This ambitious book comes with a strong pedigree. Author John Battelle was a founder of The Industry Standard and then one of the original editors of Wired, two magazines which helped shape our early perceptions of the wild world of the Internet. Battelle clearly drew from his experience and contacts in writing The Search. In addition to the sure-handed historical perspective and easy familiarity with such dot-com stalwarts as AltaVista, Lycos, and Excite, he speckles his narrative with conversational asides from a cast of fascinating characters, such Google's founders, Larry Page and Sergey Brin; Yahoo's, Jerry Yang and David Filo; key executives at Microsoft and different VC firms on the famed Sandhill road; and numerous other insiders, particularly at the company which currently sits atop the search world, Google.

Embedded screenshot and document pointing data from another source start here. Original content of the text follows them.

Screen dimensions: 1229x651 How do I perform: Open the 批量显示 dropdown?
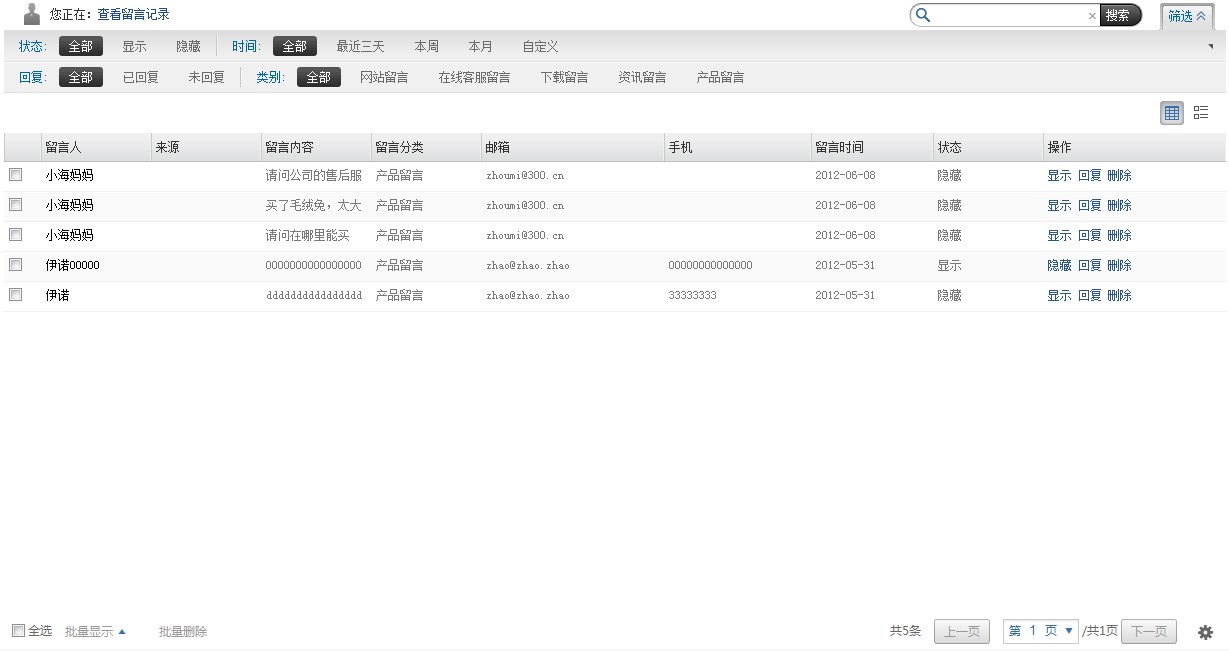95,632
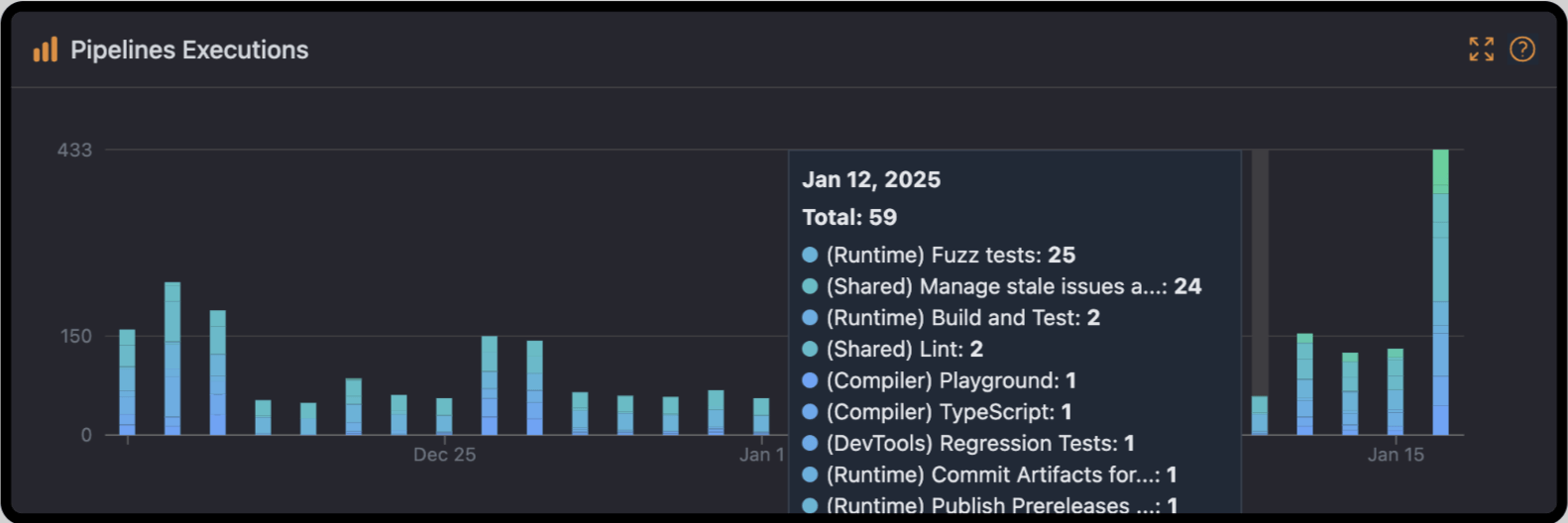
Task: Click the (Runtime) Build and Test entry
Action: pos(962,318)
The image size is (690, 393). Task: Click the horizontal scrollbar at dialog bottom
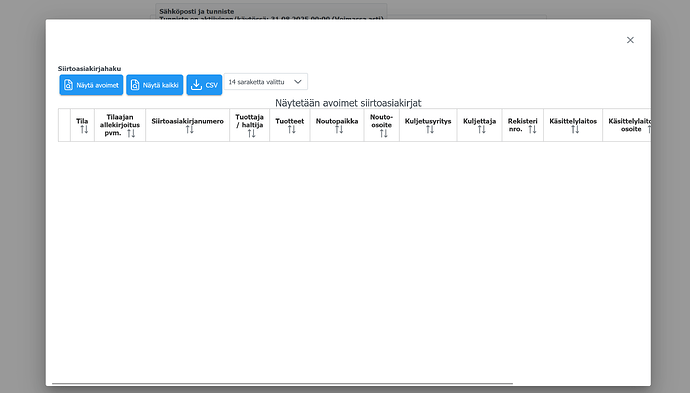click(283, 384)
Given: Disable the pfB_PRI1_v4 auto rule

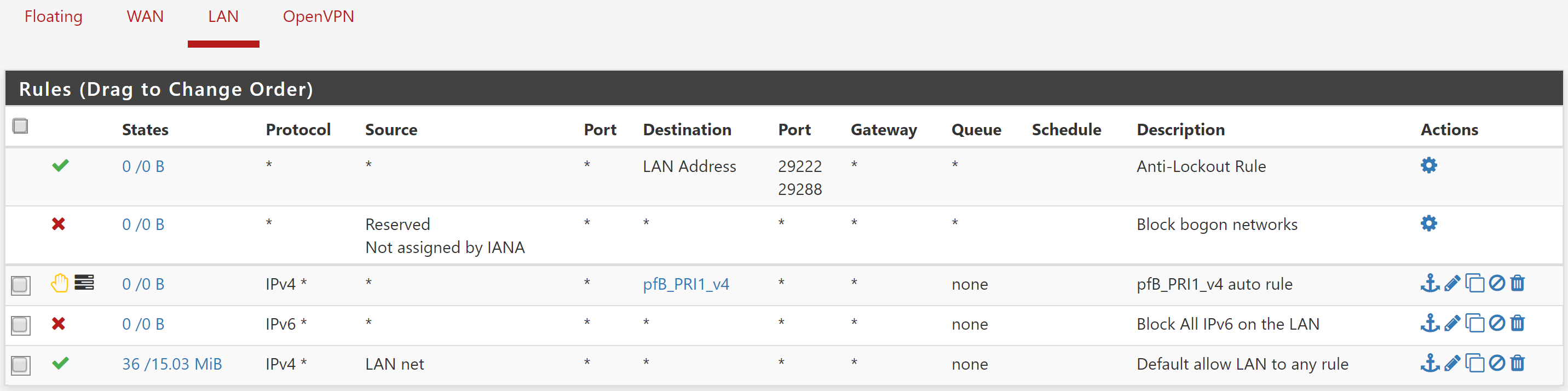Looking at the screenshot, I should pos(1497,283).
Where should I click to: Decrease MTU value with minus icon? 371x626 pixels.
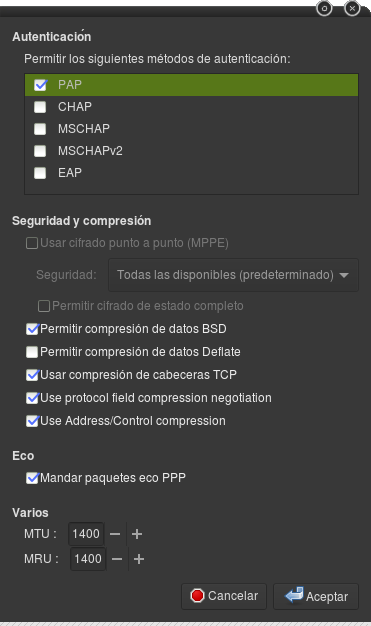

The Search is not exactly the corporate history of Google. At the book's outset, Battelle specifically indicates his desire to understand what he calls the cultural anthropology of search, and to analyze search engines' current role as the "database of our intentions"--the repository of humanity's curiosity, exploration, and expressed desires. Interesting though that beginning is, though, Battelle's story really picks up speed when he starts dishing inside scoop on the darling business story of the decade, Google. To Battelle's credit, though, he doesn't stop just with historical retrospective: the final part of his book focuses on the potential future directions of Google and its products' development. In what Battelle himself acknowledges might just be a "digital fantasy train", he describes the possibility that Google will become the centralizing platform for our entire lives and quotes one early employee on the weightiness of Google's potential impact: "Sometimes I feel like I am on a bridge, twenty thousand feet up in the air. If I look down I'm afraid I'll fall. I don't feel like I can think about all the implications."

Some will shrug at such words; after all, similar hype has accompanied other technologies and other companies before. Many others, though, will search Battelle's story for meaning--and fast. --Peter Han

Review

"Both as a company and as a concept, Google has transformed the Internet and the entire cosmos of knowledge. John Battelle has written a brilliant business book, but he's also done something more: he's used the amazing saga of Google to explore what it means to search. All searchers should read it." Walter Isaacson, CEO of the Aspen Institute; former editor of Time "This book ought to be called 'The Answer.' As usual, John Battelle delivers insightful, thought-provoking, and essential reading. If you want to know why Google-think really does change everything, this is the book for you." Seth Godin, author of All Marketers Are Liars and Purple Cow "Nobody, and I mean nobody, has thought longer, harder, or smarter about Google and the search business than John Battelle. Now he coughs up a book that combines terrific reporting with rigorous analysis and joints-after-midnight ruminations on where this company and technology are taking us. If you want to understand the rise of the search economy and culture, you need to read this book." John Heilemann, author of Pride Before the Fall "Battelle has done two things with this book. He's figured out why 'search' is so damned important to the future of everything digital. Even more impressive, he's actually managed to turn the subject into a compelling analog story." John Huey, Editorial Director, Time Inc. "A must read for anyone endeavoring to understand one of the most important trends of this generation: organizing the world's information and making it universally accessible." Mary Meeker, Managing Director, Internet Analyst, Morgan Stanley "A terrific book. The Search makes clear that despite the many losers over the years and the few still-standing winners, the search industry remains at a very early stage of development. Searching is fine, but actually discovering answers will be even better." L. Gordon Crovitz, Dow Jones --This text refers to an out of print or unavailable edition of this title.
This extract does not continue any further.